Synopsis: Maruti Suzuki, Hyundai Motor India, and Tata Motors plan over ₹10,000 crore capex each in FY27, totaling ₹88,000+ crore through FY30 for factories, EVs, and new launches.

Three major carmakers plan massive spending in FY27, signalling a sharp shift in India’s auto industry. India’s passenger vehicle sector is entering an aggressive new phase. Three of the country’s biggest automakers Maruti Suzuki, Hyundai Motor India, and Tata Motors plan to spend well above Rs. 10,000 crore each as part of multi-year capital expenditure programmes.

Together, their combined outlay stretches beyond Rs. 88,000 crore through FY30. The plans cover new factories, electric vehicles, fresh product launches, and cutting-edge technologies. This wave of spending reflects how deeply these companies believe in India’s long-term auto growth story. All three stocks have faced pressure in recent months, even as the companies push forward with record investment plans.

1. Maruti Suzuki India

Maruti Suzuki moves first with a board-approved Rs. 10,189 crore greenfield assembly plant in Khoraj, Gujarat. The first phase will add 2.5 lakh units of annual capacity. Commissioning is targeted by 2029.

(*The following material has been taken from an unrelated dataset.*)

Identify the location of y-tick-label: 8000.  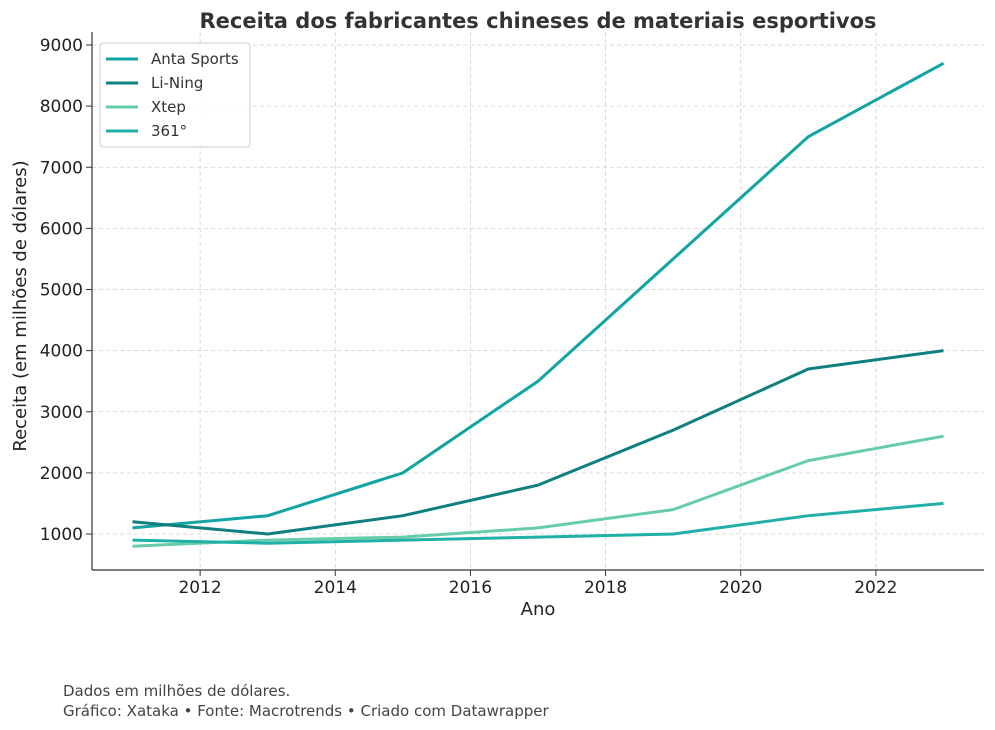
(62, 107).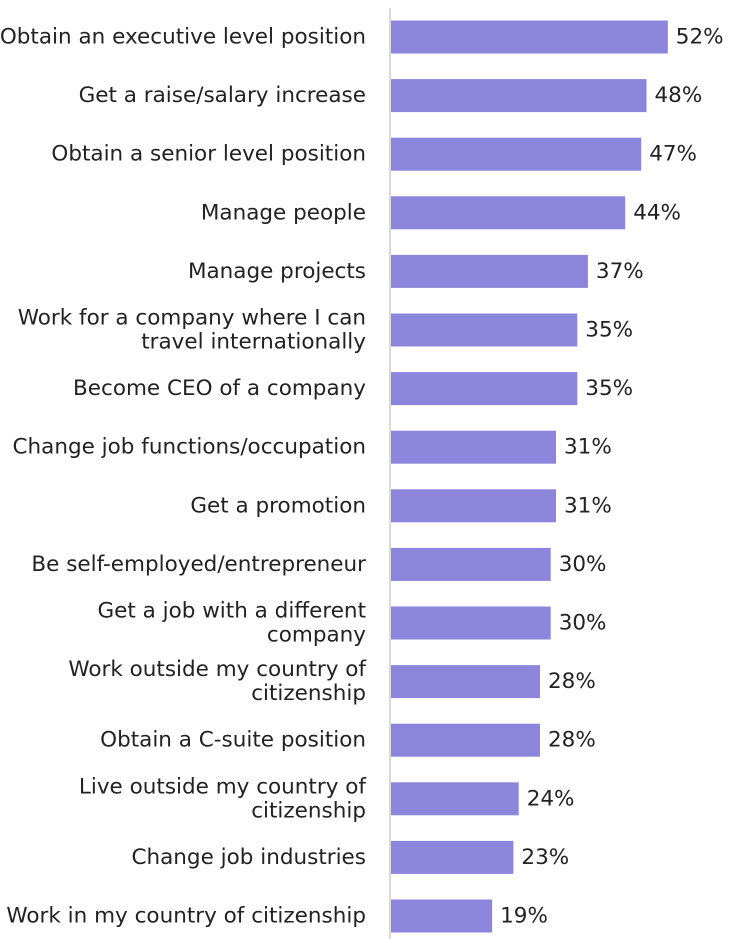  Describe the element at coordinates (657, 212) in the screenshot. I see `data-label: 44%` at that location.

Maruti Suzuki India’s Limited’s stock, with a market capitalisation of Rs. 4.11 lakh crores, closed monday at Rs. 13,076. Furthermore, the stock over the past year has given a return of 10.3 percent.

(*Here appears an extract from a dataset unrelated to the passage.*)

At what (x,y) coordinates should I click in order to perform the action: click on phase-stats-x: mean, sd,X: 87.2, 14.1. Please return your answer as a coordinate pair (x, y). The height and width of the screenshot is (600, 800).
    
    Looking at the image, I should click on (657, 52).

Beyond Gujarat, Maruti also plans to add 5 lakh units of capacity in FY27 across its Kharkhoda Phase 2 and existing Gujarat lines. Consequently, the company’s annual capex run-rate stands at around Rs. 10,000 crore during this expansion phase. Maruti funds all of this through internal accruals no fresh debt required. The broader goal is to reach 40 lakh units of total annual capacity by 2030 and defend its dominant market position.

2. Hyundai Motor India

Hyundai Motor India takes the boldest step. The company commits Rs. 45,000 crore in investments through FY2030, as announced in 2025. The plan covers 26 new model launches, including a dedicated electric SUV by 2027. Furthermore, Hyundai allocates 60% of its outlay toward products and research, with the remaining 40% going toward capacity expansion.

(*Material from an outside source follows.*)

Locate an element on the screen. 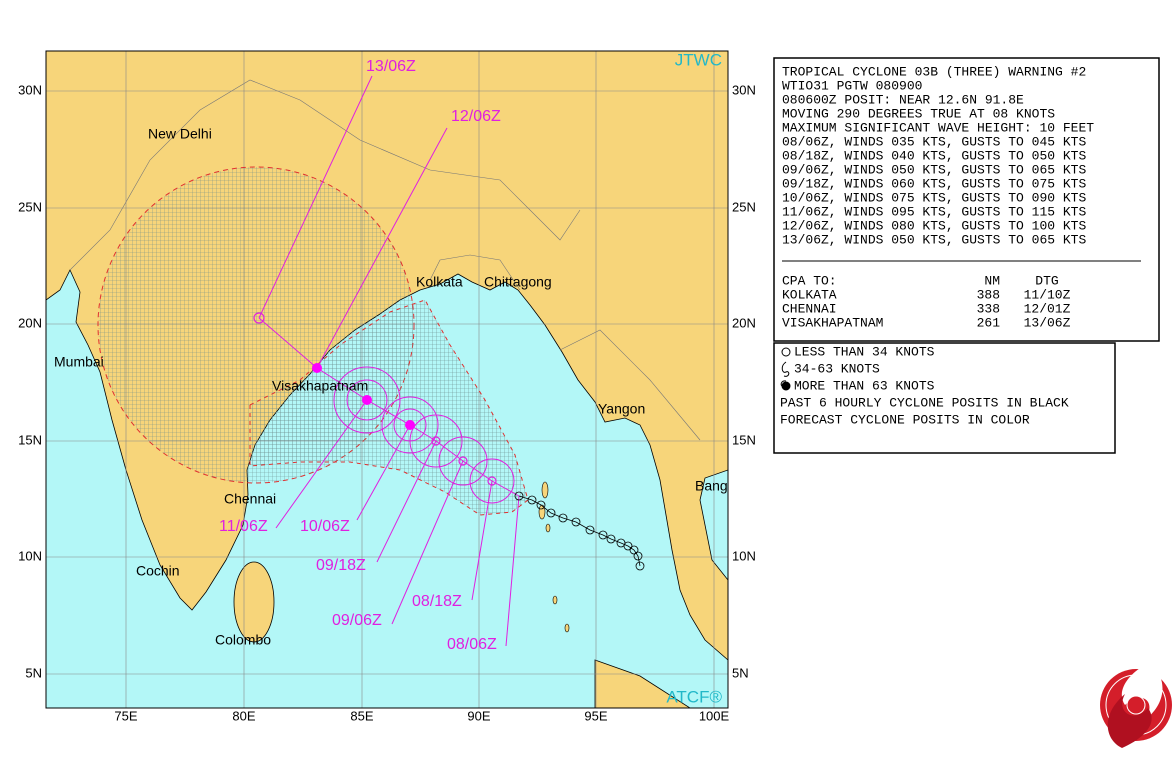  place-label: Chennai is located at coordinates (250, 499).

Hyundai Motor India’s Limited’s stock, with a market capitalisation of Rs. 1.42 lakh crores, closed monday at Rs. 1,745. Furthermore, the stock over the past year has given a return of 5.51 percent.

The company targets above 15% domestic market share and aims to export up to 30% of its total output. Hyundai also plans to bring in its premium Genesis brand during this period. The spending therefore positions India not just as a sales market but as a key global manufacturing and export hub for Hyundai worldwide.

3. Tata Motors

Tata Motors executes a Rs. 33,000–35,000 crore programme across FY26 to FY30 for its passenger vehicle and EV segments. The company typically guides annual capex at 2–4% of revenue, which translates to thousands of crores each year.

Tata Motors Limited’s stock, with a market capitalisation of Rs. 1.26 lakh crores, closed monday at Rs. 345.6. Furthermore, the stock over the past year has given a negative return of 8.25 percent.

FY27 is, in particular, a key year Tata uses this period to launch new products, develop software-defined vehicles, upgrade powertrains, and remove capacity bottlenecks. The company targets 16% market share in passenger vehicles by FY27. At the same time, Tata also aligns its commercial vehicle business with this multi-year plan, supporting both recovery and electrification goals simultaneously.

These three companies together signal that India’s auto sector is not slowing down. Private sector capex overall may be moderating in FY27, but select sectors like automobiles clearly push ahead with purpose.

For consumers, this means more choices, newer technologies, and a faster shift toward cleaner vehicles. For investors, it marks a long cycle of structured spending one that will reshape the Indian auto landscape well into the next decade.